REQUISITOS DA TAREFA => Devolva cada linha dos registros abaixo que contenha a palavra "quantity", diferenciando maiúsculas de minúsculas.

Trecho de um arquivo de dados
- - -
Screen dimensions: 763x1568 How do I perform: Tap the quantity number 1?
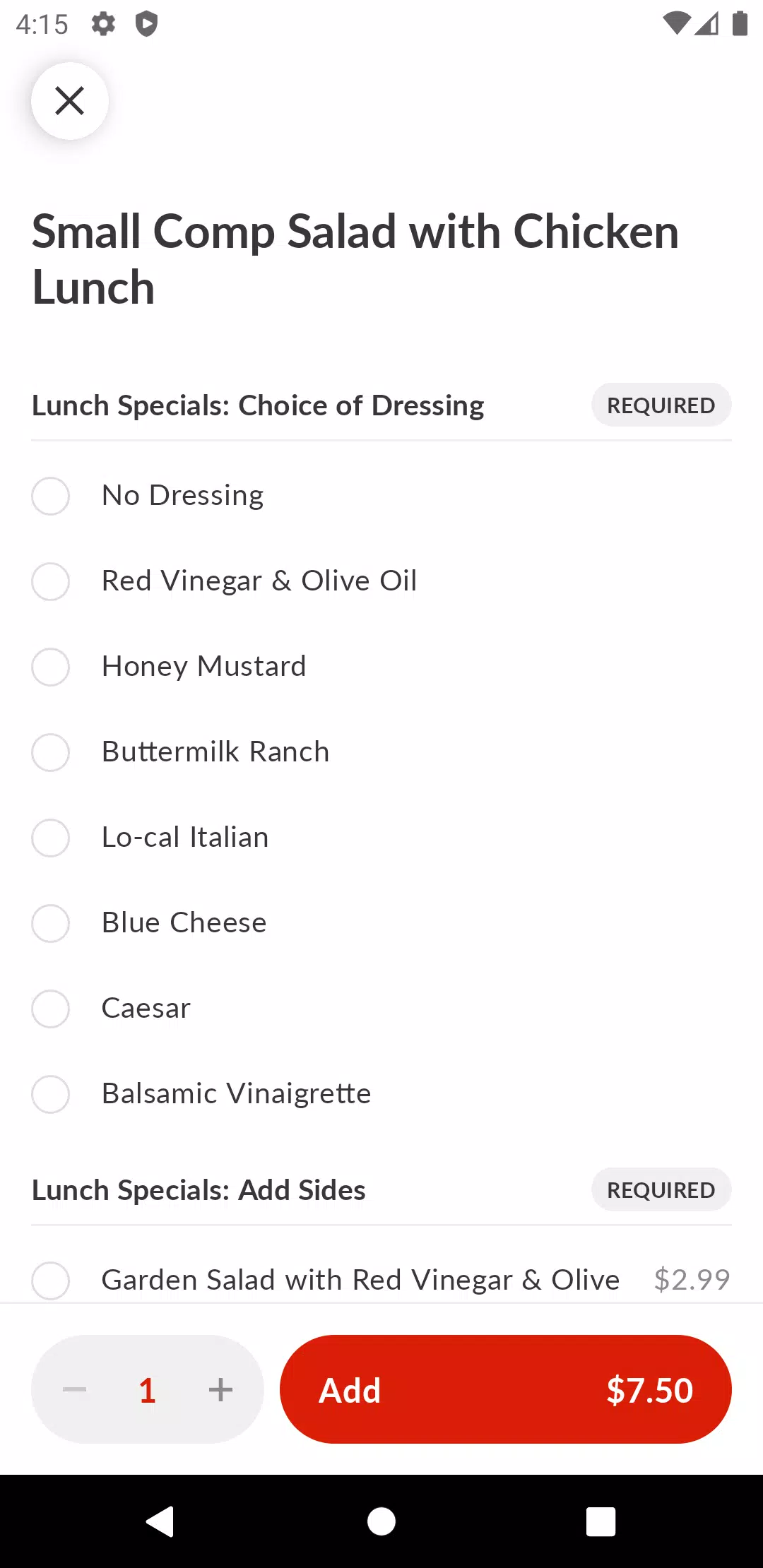coord(147,1390)

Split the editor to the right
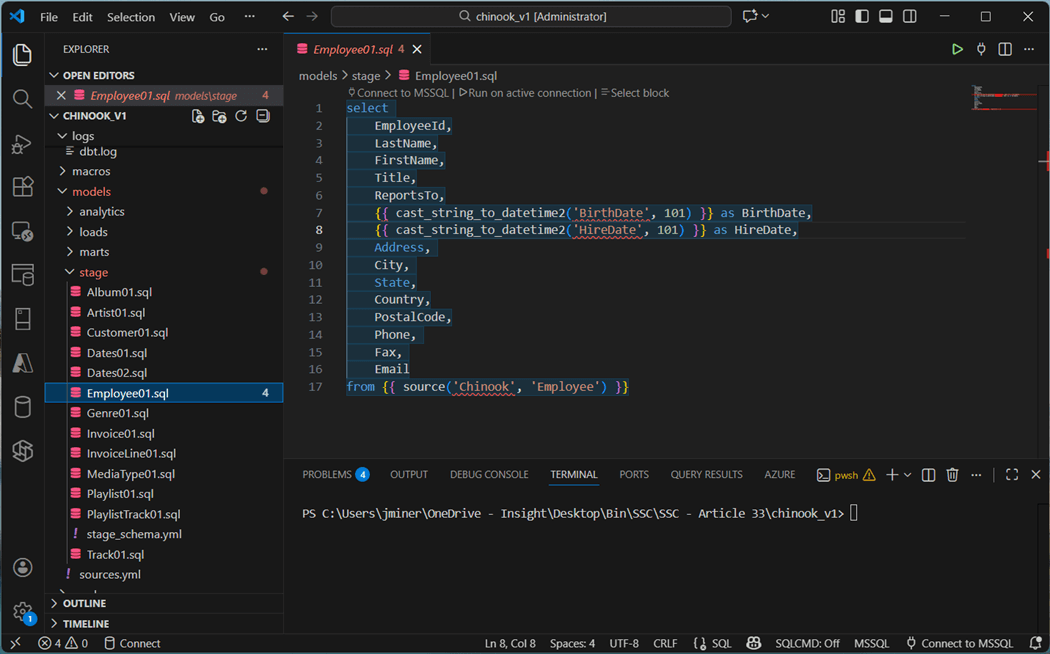[x=1005, y=49]
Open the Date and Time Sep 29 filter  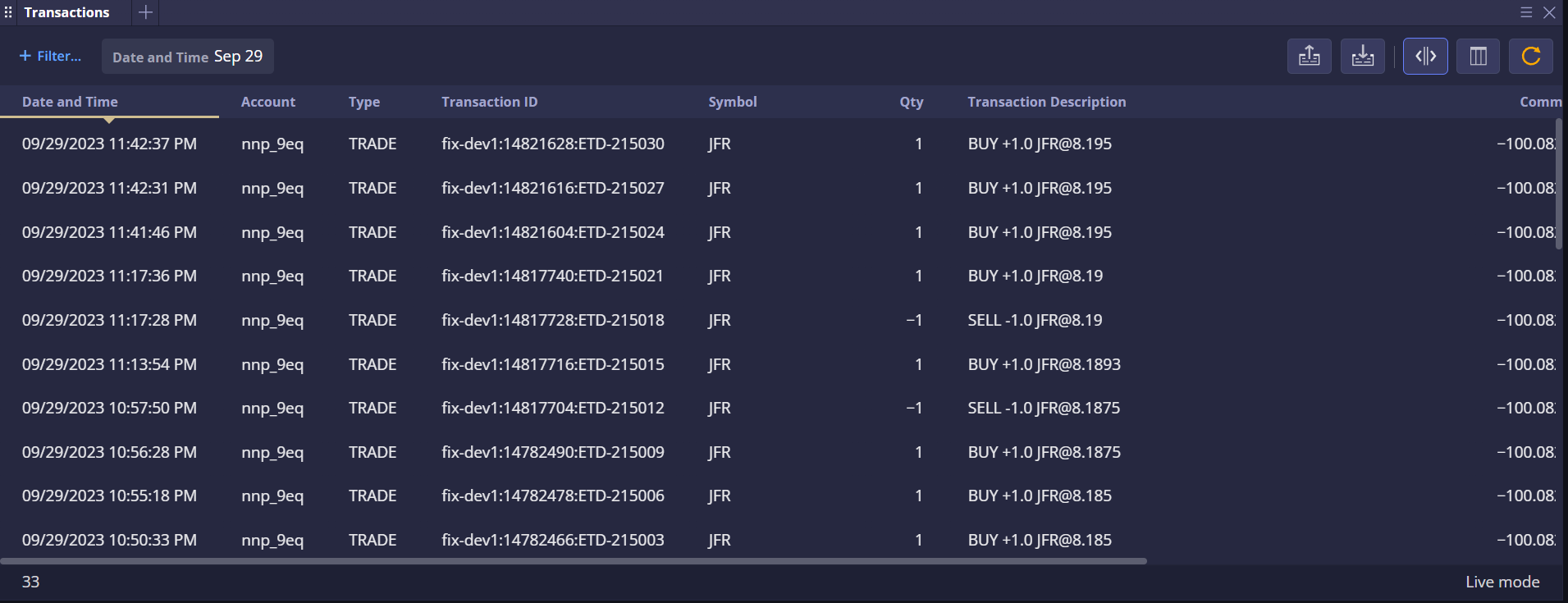[187, 57]
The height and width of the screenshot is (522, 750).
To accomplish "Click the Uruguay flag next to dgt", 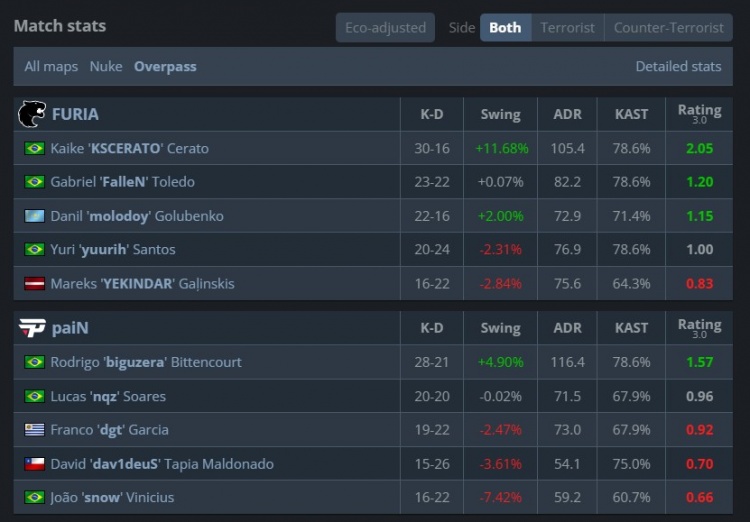I will tap(35, 430).
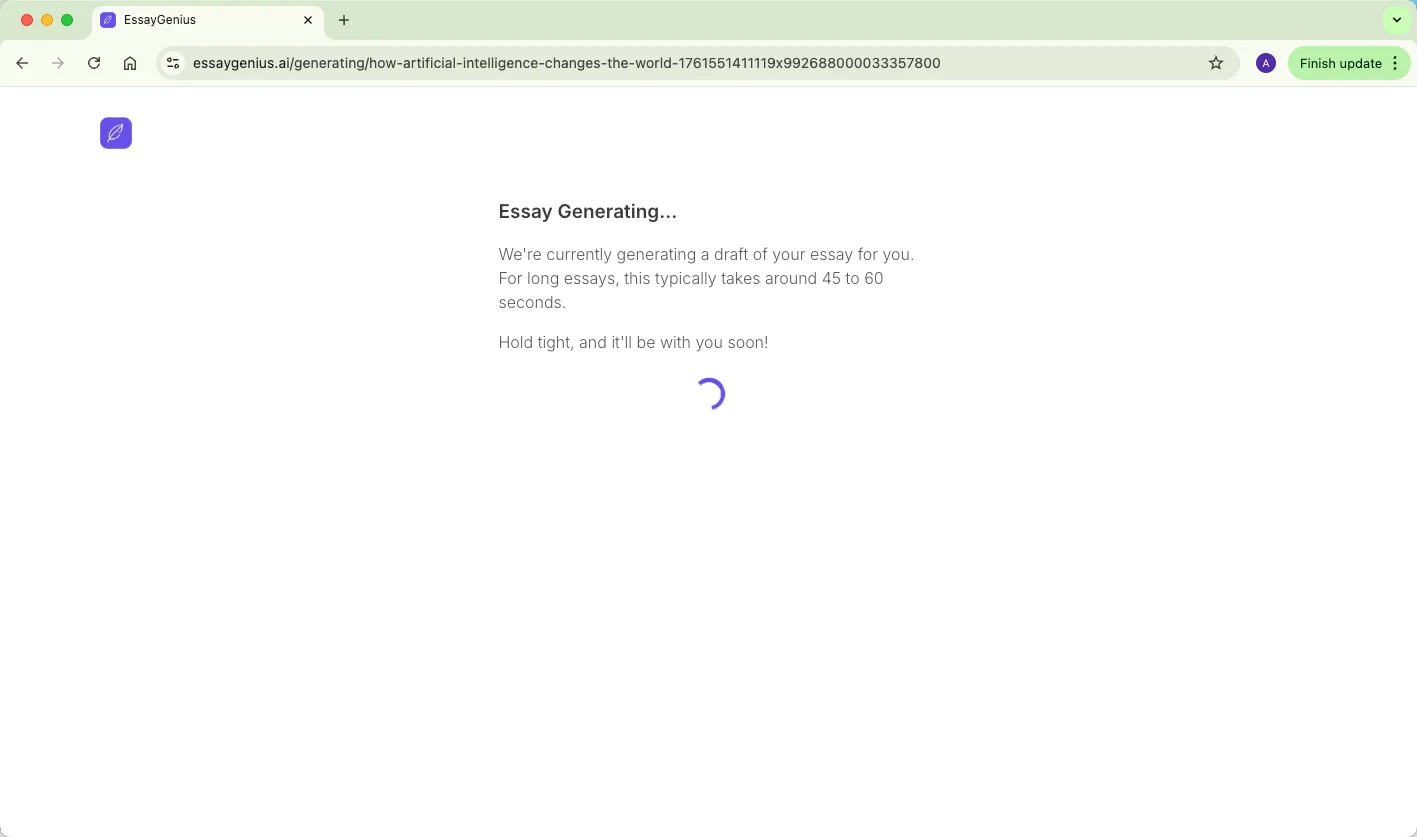Close the EssayGenius tab

click(x=308, y=20)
- - -
RESPOSTA FINAL =>
Screen dimensions: 763x1568 How do I perform: Tap the quantity number 1?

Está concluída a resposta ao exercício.